TASK TO CARRY OUT ->
Rescale the material by copying every line, requests included, with the numbers in the requests left as they are and each answer coordinate multiplied by 2.3 and rounded to a whole number, halves up. Leave the pictures out of your answer.

◆ ◆ ◆ ◆

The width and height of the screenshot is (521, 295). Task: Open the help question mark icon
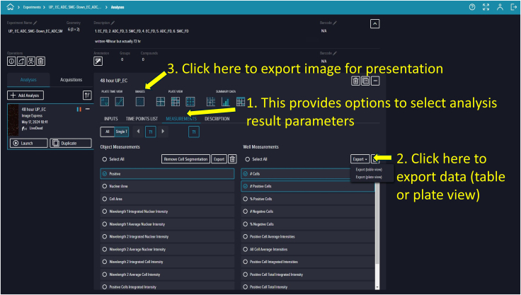[472, 7]
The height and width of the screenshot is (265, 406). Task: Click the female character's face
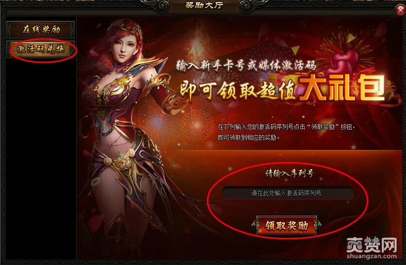click(x=125, y=47)
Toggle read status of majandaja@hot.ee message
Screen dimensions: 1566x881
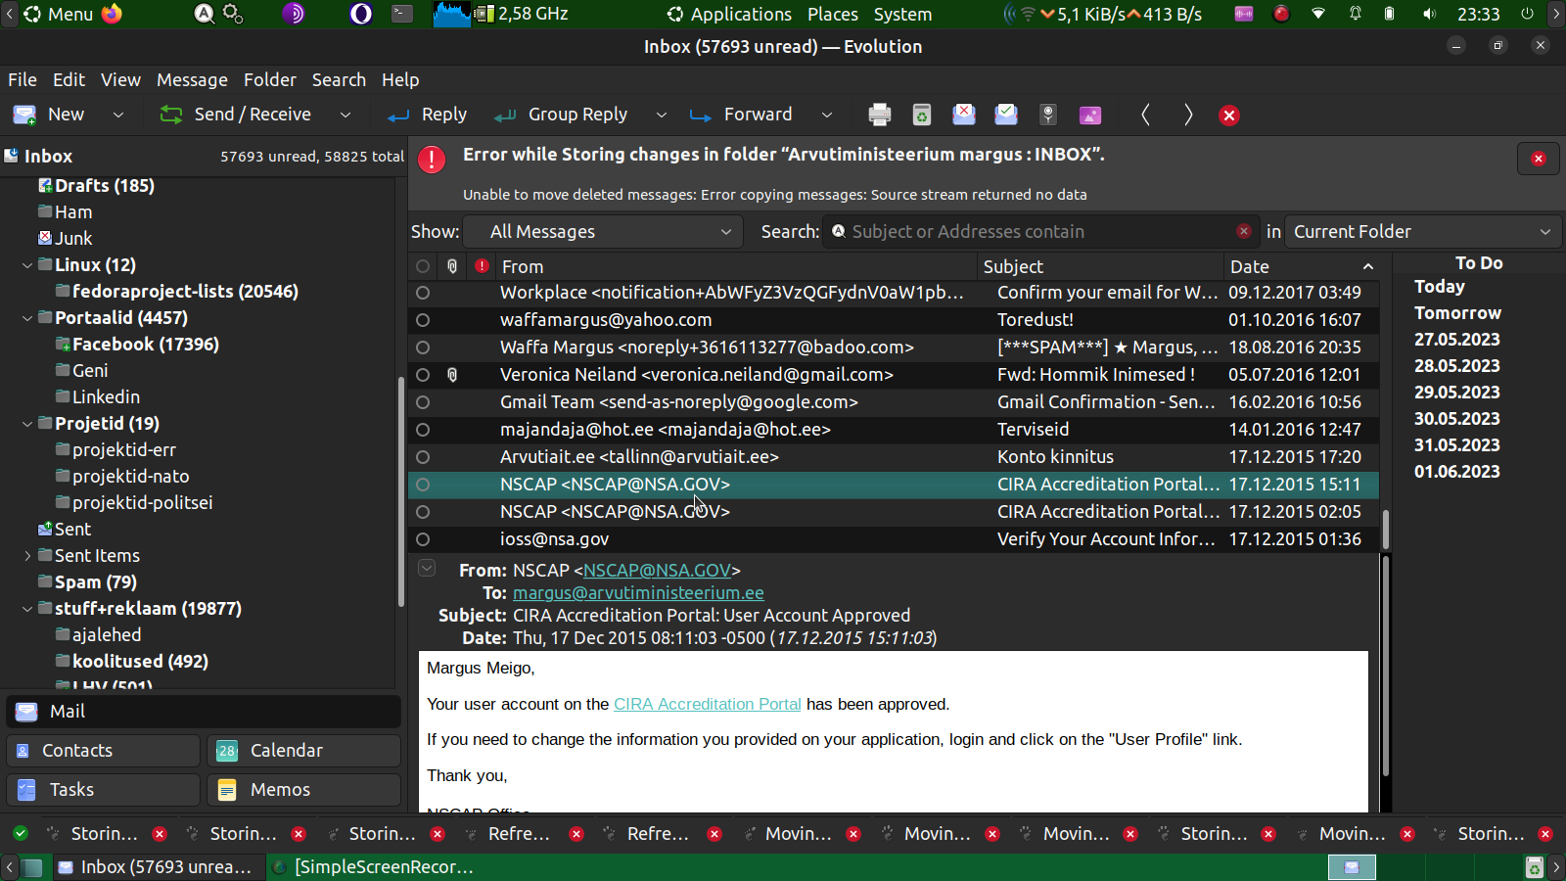[423, 430]
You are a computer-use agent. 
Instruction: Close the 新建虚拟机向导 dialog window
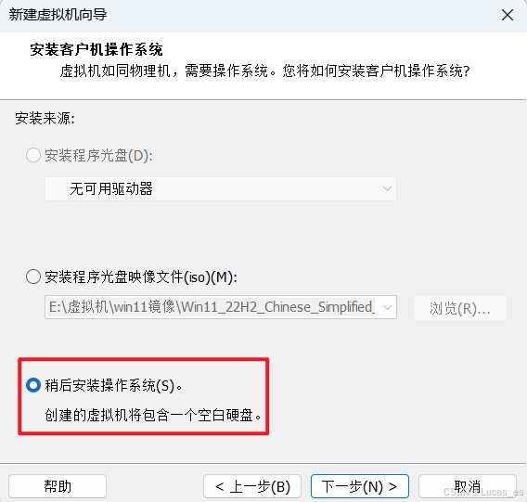(x=507, y=15)
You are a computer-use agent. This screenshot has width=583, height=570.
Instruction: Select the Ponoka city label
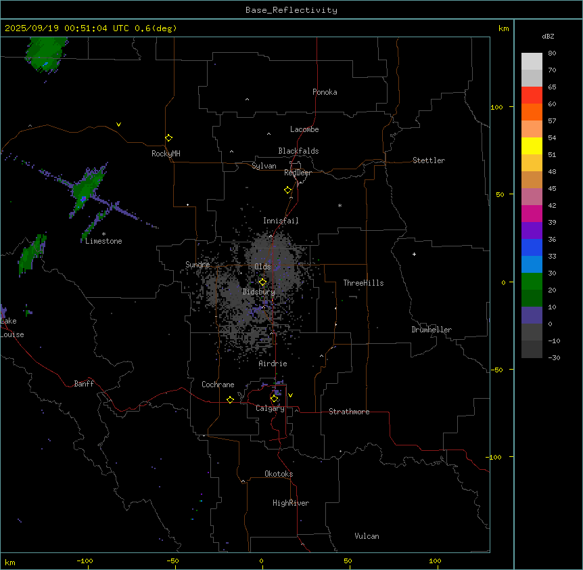[325, 92]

◆ ◆ ◆ ◆

WRITTEN ANSWER ->
The width and height of the screenshot is (521, 295). Task: Open the help question mark icon
[1086, 16]
The height and width of the screenshot is (265, 406). Task: Click the female character's face
click(x=288, y=108)
Toggle read status of majandaja@hot.ee message
Screen dimensions: 1566x881
[973, 989]
You are a computer-use agent. 
Instruction: Close the 新建虚拟机向导 dialog window
(x=1166, y=35)
You are a computer-use agent. This screenshot has width=583, height=570.
Instruction: Select the Ponoka city label
[748, 212]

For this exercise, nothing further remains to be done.